Il ne nous reste plus qu’à parler de l’Histoire en vers provençaux de la Croisade contre les Albigeois, publiée, avec une supériorité bien remarquable, par M. Fauriel, et nous consacrerions à ce volume le jugement détaillé qu’il mérite, si nous ne nous en trouvions dispensé par plusieurs causes fort légitimes. D’abord M. Fauriel, en ses savans travaux sur les épopées, insérés dans cette Revue, a donné, il y a plusieurs années déjà, une longue analyse[1] du poème, qu’il a fait imprimer depuis pour la Collection du gouvernement. Ce serait donc un double emploi, et une tâche où la comparaison serait pour nous trop dangereuse, que de revenir sur cette épopée provençale. De plus, M. Villemain a publié dans le Journal des Savans un ingénieux et spirituel examen du livre de M. Fauriel, examen auquel de toute manière nous croyons plus profitable de renvoyer le lecteur, qui sera loin de perdre au change.

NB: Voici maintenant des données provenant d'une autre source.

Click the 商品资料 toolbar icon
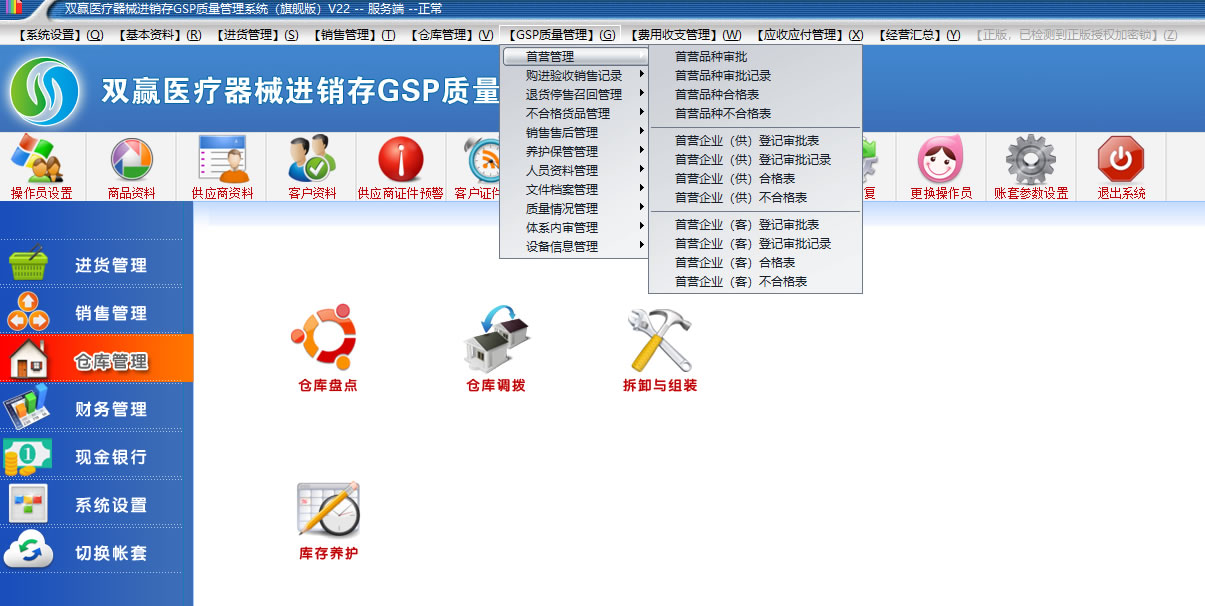Screen dimensions: 1205x606 click(x=131, y=165)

Qu’il nous suffise donc de rappeler en quelques mots les résultats et le but de la publication de l’auteur des Chants populaires de la Grèce moderne. Ce poème de près de dix mille vers n’offre pas pour l’histoire un bien grand intérêt, puisque les continuateurs des Historiens de France n’avaient pas cru devoir admettre dans leurs matériaux ce texte métrique d’une chronique dont la version en prose provençale avait déjà été insérée dans les pièces justificatives de l’Histoire du Languedoc, par dom Vaissette. Mais au point de vue littéraire, la publication de M. Fauriel a une véritable importance. C’est le premier grand monument en vers de la littérature provençale.

Jusqu’ici nous n’avions que de courtes poésies des troubadours, publiées

  1. Voir la première série de la Revue des Deux Mondes, tome VIII, 1832.